- OBJECTIVE
Please repeat the rows word for word, from the first line up to and including the line with "[x=34, y=96]".

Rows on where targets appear
--*--

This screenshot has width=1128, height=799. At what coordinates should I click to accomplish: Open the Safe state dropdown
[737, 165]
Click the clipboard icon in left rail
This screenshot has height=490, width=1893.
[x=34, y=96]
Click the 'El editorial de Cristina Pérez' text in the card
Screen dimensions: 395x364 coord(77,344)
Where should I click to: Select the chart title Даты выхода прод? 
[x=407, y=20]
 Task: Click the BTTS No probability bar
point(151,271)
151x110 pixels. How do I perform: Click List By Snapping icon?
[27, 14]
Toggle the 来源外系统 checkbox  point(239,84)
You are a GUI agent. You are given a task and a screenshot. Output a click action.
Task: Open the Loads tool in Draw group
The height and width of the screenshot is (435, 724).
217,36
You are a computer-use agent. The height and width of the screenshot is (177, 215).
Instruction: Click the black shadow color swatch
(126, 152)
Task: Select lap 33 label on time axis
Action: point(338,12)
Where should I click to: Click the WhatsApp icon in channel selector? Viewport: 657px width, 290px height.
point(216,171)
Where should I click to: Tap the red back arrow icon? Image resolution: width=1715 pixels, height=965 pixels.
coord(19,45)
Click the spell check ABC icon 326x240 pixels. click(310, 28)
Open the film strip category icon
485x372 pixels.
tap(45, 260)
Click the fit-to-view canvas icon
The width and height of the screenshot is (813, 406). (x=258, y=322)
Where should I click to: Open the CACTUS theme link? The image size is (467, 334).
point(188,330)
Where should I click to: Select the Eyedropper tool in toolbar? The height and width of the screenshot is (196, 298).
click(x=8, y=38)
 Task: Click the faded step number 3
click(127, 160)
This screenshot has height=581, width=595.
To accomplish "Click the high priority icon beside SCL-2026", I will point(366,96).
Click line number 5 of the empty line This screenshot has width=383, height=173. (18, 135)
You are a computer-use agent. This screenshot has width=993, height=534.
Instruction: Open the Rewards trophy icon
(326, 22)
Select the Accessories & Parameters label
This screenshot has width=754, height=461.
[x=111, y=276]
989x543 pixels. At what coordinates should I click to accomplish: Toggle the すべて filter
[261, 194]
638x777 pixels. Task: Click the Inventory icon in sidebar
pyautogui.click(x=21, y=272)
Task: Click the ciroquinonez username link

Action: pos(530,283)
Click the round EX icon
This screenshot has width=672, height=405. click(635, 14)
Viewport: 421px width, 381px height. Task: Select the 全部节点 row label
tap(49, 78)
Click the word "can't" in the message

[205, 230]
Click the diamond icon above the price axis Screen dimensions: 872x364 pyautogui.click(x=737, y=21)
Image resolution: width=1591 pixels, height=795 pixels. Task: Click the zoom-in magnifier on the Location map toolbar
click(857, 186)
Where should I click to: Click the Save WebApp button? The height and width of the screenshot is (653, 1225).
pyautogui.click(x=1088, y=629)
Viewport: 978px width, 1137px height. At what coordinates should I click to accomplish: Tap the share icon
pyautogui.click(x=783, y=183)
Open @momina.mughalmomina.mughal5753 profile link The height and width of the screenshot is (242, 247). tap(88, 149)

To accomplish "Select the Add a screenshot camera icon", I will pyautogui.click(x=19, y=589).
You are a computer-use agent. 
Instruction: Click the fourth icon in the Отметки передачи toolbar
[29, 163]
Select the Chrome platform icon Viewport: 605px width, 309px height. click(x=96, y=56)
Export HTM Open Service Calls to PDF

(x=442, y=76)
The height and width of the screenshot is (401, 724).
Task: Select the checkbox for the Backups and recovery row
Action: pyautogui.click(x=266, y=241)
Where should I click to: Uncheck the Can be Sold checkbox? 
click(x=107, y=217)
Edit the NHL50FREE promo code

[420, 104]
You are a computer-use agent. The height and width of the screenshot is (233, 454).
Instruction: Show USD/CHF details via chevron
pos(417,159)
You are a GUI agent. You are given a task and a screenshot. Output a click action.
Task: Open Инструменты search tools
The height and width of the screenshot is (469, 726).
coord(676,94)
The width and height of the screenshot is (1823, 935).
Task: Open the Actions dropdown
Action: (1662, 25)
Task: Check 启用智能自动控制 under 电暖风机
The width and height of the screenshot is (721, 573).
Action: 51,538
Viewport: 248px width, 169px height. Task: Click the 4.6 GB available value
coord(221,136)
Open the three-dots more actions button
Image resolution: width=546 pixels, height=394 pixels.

--*--

- COMPLETED EXERCISE
This screenshot has width=1128, height=799. At what coordinates should I click to accomplish: Open the Safe state dropdown
[737, 165]
Click the clipboard icon in left rail
This screenshot has height=490, width=1893.
[x=34, y=96]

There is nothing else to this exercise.